• Document excerpt
Written by Analisa Duran
August 19, 2020
During FIU’s Camp Inspire, campers learned about ecosystems and food chains. Counselor-In-Training, Hannah Velazco (13), worked on a special activity to help learners at home better understand marine life communities and interactions.
Velazco, along with an Education Outreach staff, created this FIU@Home activity based on what Junior Investigators and Explorers learned during this summer.
In this activity, explore marine animal interactions and how ocean food chains work. During Camp Inspire, campers met a different scientist each week. Two scientists of those scientists – Frances Farabaugh and Ana Zangroniz – help preserve ecosystem balance.
Farabaugh is a Ph.D. student at FIU and an aquanaut who specifically studies sharks and their role in the food chain. Zangroniz is a Sea Grant Agent and created a citizen science program to monitor disease affecting the coral reefs in Florida.

• What to do
Pick up the article on FIU's Camp Inspire marine food chain activity right after its last sentence and carry it on.

• Records
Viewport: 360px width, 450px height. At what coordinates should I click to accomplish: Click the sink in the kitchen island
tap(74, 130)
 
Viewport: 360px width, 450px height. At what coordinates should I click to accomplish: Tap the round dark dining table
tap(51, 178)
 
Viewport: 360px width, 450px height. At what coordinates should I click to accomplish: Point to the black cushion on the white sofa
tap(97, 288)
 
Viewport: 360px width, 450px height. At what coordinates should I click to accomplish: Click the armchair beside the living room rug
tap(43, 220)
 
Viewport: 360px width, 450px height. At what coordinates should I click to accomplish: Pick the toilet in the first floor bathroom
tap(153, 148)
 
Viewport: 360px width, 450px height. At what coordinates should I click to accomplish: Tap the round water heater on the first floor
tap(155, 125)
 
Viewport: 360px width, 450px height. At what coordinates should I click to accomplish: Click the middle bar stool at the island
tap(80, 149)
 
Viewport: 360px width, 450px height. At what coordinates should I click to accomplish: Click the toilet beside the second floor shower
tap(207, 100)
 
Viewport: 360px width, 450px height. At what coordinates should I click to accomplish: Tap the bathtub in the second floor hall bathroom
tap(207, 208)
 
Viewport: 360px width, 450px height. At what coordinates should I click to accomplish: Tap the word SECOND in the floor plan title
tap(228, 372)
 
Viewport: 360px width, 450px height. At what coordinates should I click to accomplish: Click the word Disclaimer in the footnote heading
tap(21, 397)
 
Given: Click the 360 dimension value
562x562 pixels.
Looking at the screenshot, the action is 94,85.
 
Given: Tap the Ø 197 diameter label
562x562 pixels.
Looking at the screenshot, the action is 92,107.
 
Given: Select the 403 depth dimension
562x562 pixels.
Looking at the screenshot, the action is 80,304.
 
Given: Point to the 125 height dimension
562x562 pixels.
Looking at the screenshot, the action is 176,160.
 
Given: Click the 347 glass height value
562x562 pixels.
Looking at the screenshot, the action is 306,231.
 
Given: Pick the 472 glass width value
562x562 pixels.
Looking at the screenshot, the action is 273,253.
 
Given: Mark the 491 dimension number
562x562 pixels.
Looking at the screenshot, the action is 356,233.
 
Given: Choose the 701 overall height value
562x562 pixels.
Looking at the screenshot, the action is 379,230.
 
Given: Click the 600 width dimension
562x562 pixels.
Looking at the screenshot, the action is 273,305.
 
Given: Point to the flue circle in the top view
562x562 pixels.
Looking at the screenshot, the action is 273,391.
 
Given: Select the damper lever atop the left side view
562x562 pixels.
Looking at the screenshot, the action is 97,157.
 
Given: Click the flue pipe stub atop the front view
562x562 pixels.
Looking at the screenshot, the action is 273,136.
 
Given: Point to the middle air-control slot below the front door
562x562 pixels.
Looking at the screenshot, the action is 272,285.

---

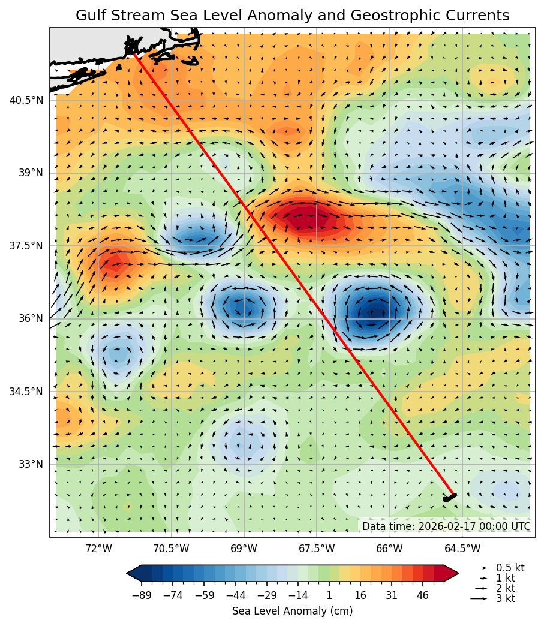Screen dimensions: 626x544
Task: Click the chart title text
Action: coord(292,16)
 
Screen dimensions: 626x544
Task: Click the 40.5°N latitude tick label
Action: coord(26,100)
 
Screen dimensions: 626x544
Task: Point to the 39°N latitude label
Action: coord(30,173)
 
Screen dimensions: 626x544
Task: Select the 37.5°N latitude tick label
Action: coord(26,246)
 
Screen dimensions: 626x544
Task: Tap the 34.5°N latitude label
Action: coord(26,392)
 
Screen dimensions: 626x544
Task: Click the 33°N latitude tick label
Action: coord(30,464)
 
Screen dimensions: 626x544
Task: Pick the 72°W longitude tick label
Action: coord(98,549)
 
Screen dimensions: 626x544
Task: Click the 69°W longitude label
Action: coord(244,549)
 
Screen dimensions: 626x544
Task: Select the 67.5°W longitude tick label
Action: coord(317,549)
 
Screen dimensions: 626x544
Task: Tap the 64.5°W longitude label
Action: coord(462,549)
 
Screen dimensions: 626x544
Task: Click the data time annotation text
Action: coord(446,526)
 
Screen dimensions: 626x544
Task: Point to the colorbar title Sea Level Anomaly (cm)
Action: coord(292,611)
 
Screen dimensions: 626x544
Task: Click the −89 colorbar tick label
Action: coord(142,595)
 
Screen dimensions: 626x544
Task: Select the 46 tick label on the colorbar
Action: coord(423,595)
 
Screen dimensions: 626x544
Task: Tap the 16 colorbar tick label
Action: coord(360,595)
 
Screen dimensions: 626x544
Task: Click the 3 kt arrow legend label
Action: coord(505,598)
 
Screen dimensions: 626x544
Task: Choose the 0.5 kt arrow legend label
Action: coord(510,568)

• Answer to this task
Zangroniz taught campers why coral reefs are important to the marine food chain as a habitat for fish and other marine life. It’s this food chain that we’ll use to create our marine food chain mobile.
But first, test your marine knowledge with this worksheet.
Once you’ve completed the above, follow gather your materials and follow the steps.
- A wire clothing hanger
- 5 pieces of yarn (about 12 inches long)
- Marine life cut outs
- Print the figures of marine life provided:
- Sperm whale
- Giant squid
- Sea turtle
- Algae/Sea grass
- Color the figures
- Cut thefigures out
- Punch a little hole ontop of each figure
- Tie one end of the yarn through the hole in each figure and tie the other to the clothes hanger so that it is hanging from the clothes hanger. Do this for each figure.
- Hang the figures in order of the food chain
- Enjoy your new mobile by hanging it in your room or use it to teach someone else about the amazing marine life food chain
Camp Inspire summer camp is over, but mini-camps are in session! Join us every Friday throughout the fall via Zoom to create, learn, explore and discover together while staying home. Interested in becoming a CIT and creating your own FIU@Home? Contact firstname.lastname@example.org.
Hannah Velasco contributed to this article.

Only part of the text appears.